Do this
From the passage on Tĩnh Hải quân below, copy everything from "Tĩnh Hải quân" down to "the Đinh dynasty." word for word.

Extract provided
Tĩnh Hải quân or the Jinghai Military Command (Chinese: 靜海軍, pinyin: Jìnghǎi Jūn) (literally "Peaceful Sea Army"), also known as Annam (安南), was an administrative division of the Tang dynasty of China administered by Chinese governors, which then later became a quasi-independent regime ruled by successive local Vietnamese warlords and monarchs. It was centered around what is now northern Vietnam from 866 to 967 during the late Tang period and lasted until the late Five Dynasties and Ten Kingdoms period when Đinh Bộ Lĩnh established the Đinh dynasty.

Data block
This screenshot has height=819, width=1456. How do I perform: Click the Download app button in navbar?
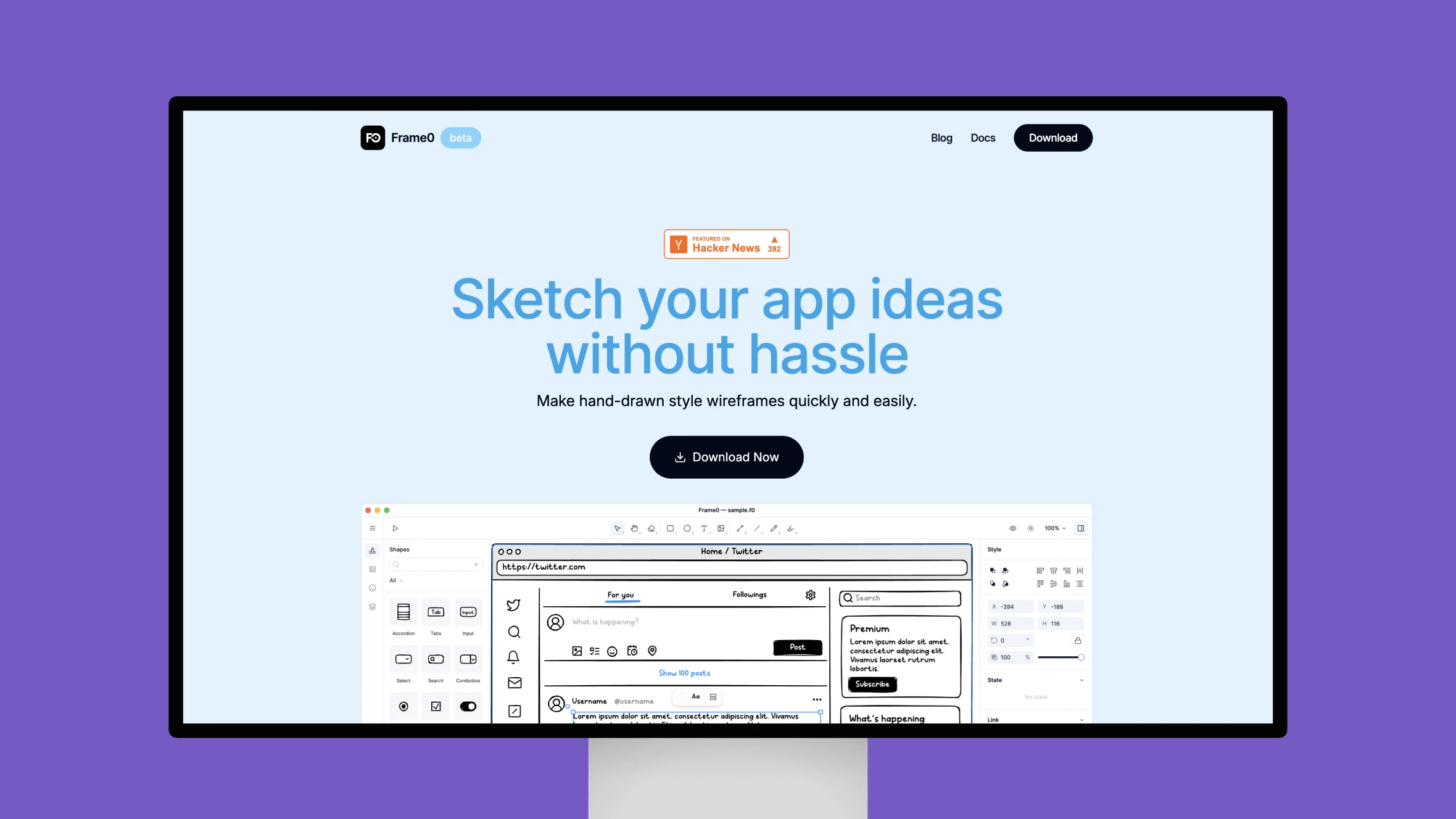(x=1053, y=137)
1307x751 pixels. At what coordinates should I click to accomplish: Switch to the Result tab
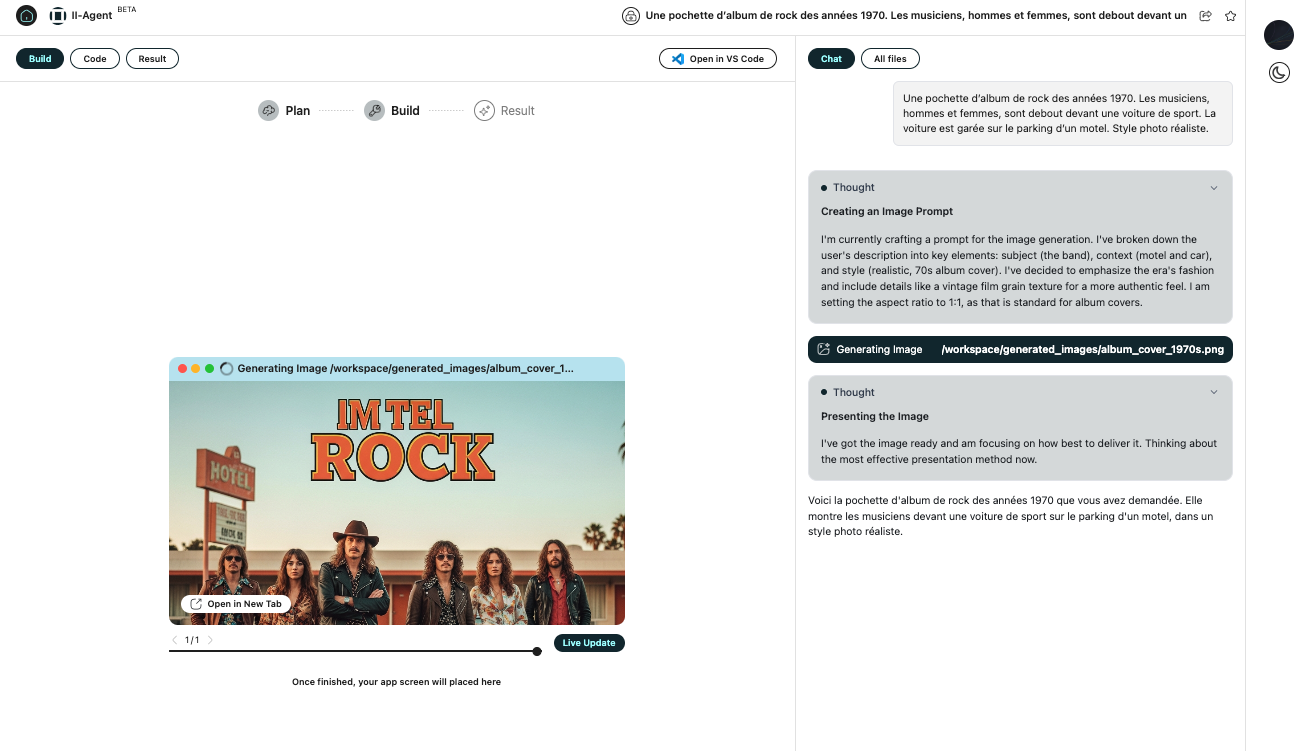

Complete answer
Tĩnh Hải quân or the Jinghai Military Command (Chinese: 靜海軍, pinyin: Jìnghǎi Jūn) (literally "Peaceful Sea Army"), also known as Annam (安南), was an administrative division of the Tang dynasty of China administered by Chinese governors, which then later became a quasi-independent regime ruled by successive local Vietnamese warlords and monarchs. It was centered around what is now northern Vietnam from 866 to 967 during the late Tang period and lasted until the late Five Dynasties and Ten Kingdoms period when Đinh Bộ Lĩnh established the Đinh dynasty.